You can see that one of the intersections of the grid falls right between the sister’s faces.  Also notice the “negative space.”  This is all the area in the image that is NOT your subject (the positive space).  Having some (negative space) creates additional visual appeal.  It leads us to the sisters and creates room/space, so that we’re more comfortable looking longer at the girls.  In the same way you get uncomfortable being in a crowded space, you also get uncomfortable looking at a crowded space.  In it’s most basic sense, this Rule of Thirds is saying, “Get out of the center of my picture!
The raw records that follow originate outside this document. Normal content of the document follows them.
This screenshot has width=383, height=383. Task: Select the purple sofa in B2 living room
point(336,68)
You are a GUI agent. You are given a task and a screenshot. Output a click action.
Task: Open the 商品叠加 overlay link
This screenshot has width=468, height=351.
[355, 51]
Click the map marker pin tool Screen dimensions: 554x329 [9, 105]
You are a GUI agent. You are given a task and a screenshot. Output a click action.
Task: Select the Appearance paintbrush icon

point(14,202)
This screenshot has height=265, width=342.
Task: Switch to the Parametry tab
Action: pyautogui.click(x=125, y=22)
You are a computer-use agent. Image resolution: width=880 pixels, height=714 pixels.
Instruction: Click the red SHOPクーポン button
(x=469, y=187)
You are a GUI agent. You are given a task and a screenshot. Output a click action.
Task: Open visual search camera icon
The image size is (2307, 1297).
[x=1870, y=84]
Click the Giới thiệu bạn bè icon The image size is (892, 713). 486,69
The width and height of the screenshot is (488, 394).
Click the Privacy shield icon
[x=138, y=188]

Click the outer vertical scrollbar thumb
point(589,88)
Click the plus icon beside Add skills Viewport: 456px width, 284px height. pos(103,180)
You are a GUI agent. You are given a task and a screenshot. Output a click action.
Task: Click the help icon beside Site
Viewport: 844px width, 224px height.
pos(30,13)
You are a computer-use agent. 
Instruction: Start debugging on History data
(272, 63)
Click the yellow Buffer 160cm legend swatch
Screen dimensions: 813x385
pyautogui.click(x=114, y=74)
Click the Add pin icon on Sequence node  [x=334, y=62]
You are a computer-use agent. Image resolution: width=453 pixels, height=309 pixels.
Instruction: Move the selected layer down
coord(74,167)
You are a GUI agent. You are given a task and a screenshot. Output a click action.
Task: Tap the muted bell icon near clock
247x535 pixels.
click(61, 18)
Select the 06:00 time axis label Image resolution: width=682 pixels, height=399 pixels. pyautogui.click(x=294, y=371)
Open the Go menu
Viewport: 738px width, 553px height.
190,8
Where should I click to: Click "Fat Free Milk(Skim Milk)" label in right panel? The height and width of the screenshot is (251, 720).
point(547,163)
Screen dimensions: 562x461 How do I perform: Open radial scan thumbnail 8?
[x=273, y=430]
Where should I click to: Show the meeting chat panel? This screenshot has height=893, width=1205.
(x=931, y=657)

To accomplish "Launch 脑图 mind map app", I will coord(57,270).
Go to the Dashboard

Do something different.”

Here’s another example, but with a closeup:

I know, it’s a studio shot that I took, and you don’t have a studio, but you get the idea…think about the intersecting lines and get out of the center of my camera.  And before you say, “Yeah, yeah…anyone can take a great picture of a beautiful girl.  My kids never look like that.”  The truth is, this girl is horribly ugly, but because I used the Rule of Thirds, she took a stunning picture, and so can you!  Of course, I’m kidding.  That girl is so beautiful, a five year old with a spy pen camera would have done a great job.  But the truth is, in the right light, the right positioning and the right composition, anyone can take a beautiful photograph, and I’m going to show you how to do all three of those, and more.

Don’t believe me?  Check this out (before):
 
…and after:
Same person, different composition…unbelievable!
Triangles:

From an art perspective, our brains prefer to see an odd number of things more than an even number.  This means that if you currently have two children, for the sake of creating better photographs, you should either get started on making a third child, or at the very least, get a dog and train it to sit and stay so you can include it all your photos.  Outside of those two options, composition, along with having an additional item of visual interest in your picture, can provide the odd number you’re looking for.  In the case of the two girls above, the extra item of interest would be the river.  Triangles (or in their inverted form, Pyramids), are a great way to compose/position your subjects (especially when you have three of them) to make your image most pleasing to the eye.  They can be used in many ways for arranging your subjects, the other things that are included in your photo (around your subject/subjects), and you can even create compositions that include multiple triangles within an image, such as for larger groups of people.

Here are our two sisters again, this time with their super model Mom (you guessed it…she’s also hideous, but the triangular composition made her look beautiful):

And now you can see the triangle in action:

There are also compositional rules that cover things such as Diagonal Lines, Leading Lines, Diamonds (not the kind you wear) and more, but I’ve got to save some information for my book.

Now that we’ve covered some of the “rules,” do be afraid to break them.  They are guidelines that will help improve the shots you take, but they should not limit you trying other things.  Sometimes, filling your frame with an adorable face, smack dab in the center of the shot, can be powerful.  But if this is what you always do, change it up.  Your imagination and creativity are the most fun parts of photography!